Knolton and his team have spent the past five years identifying individuals for development and training, and building an adequate budget to support them. Once, more than 300 people at the Combined Arms Center had "elevated" or administrative privileges that enabled them to make changes to the networks, computers and other devices. They could make the network secure or put it at risk, he said.
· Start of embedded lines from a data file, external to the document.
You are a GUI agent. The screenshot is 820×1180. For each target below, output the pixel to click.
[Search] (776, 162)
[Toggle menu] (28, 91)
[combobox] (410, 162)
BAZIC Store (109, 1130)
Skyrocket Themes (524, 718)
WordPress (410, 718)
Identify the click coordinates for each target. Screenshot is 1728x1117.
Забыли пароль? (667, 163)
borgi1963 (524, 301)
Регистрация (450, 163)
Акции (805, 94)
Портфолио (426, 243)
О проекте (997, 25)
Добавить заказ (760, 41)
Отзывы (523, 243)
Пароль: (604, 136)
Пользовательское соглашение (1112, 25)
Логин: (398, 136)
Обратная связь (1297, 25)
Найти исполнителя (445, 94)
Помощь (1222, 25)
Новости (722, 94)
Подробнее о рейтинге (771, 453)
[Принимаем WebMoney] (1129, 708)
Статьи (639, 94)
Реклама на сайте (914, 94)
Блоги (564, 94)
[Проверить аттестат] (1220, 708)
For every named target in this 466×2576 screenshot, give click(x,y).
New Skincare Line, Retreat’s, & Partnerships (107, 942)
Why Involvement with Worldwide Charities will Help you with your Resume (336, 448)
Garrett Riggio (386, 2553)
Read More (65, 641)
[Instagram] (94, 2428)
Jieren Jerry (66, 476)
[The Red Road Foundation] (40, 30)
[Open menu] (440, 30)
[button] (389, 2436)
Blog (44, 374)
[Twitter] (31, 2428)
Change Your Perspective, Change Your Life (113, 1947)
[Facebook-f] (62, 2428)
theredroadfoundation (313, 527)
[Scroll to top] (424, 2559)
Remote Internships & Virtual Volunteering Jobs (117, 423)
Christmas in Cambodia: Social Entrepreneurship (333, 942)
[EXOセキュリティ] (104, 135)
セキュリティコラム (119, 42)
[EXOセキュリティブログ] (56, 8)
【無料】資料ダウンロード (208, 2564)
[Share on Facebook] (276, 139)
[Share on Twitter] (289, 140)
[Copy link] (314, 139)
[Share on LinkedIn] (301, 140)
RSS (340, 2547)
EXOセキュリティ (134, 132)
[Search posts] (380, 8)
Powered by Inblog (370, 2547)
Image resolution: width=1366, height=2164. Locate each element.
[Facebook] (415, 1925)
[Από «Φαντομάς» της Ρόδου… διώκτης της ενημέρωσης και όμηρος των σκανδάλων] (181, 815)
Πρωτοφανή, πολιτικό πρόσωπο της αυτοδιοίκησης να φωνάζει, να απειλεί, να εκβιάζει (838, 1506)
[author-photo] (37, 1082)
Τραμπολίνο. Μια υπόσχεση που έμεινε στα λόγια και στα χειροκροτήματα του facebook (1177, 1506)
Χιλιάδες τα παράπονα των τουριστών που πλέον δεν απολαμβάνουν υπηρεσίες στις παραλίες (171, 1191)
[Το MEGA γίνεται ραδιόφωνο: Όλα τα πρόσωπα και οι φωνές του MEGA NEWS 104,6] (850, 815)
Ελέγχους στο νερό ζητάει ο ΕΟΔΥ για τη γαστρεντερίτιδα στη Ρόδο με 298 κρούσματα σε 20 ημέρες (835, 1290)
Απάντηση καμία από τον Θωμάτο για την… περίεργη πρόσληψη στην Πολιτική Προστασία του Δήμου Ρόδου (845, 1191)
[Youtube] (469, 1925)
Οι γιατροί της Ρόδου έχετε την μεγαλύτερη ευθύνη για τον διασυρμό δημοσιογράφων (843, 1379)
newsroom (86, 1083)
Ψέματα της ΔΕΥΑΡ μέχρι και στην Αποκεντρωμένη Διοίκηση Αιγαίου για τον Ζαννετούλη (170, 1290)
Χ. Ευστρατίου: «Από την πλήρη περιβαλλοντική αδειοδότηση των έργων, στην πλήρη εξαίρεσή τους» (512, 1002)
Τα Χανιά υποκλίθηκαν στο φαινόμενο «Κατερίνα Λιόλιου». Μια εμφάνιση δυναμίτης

Today, fewer than 100 have such privileges, and they receive more rigorous training to better defend the network.
"Now I need fewer people to do this, and my money is being better spent," Knolton said.
The key is finding a balance between the basic tasks technology can accomplish, such as ensuring that software patches are updated, and using humans for tasks they are inherently skilled at — for example, spotting anomalies on the network, said Tony Sager, chief operating officer for the Information Assurance directorate at NSA.
"We cannot train everybody to be an expert in security," Sager said. "It is too hard and too big" of a task.
He suggested agencies offer training in parallel with technology. This allows them to target training for cyber workers based on their jobs and invest in technology that allows them to do their jobs more efficiently.
"We are not going to train our way to greatness," Sager said. "Technology can deal with 99 percent of the cyber problems."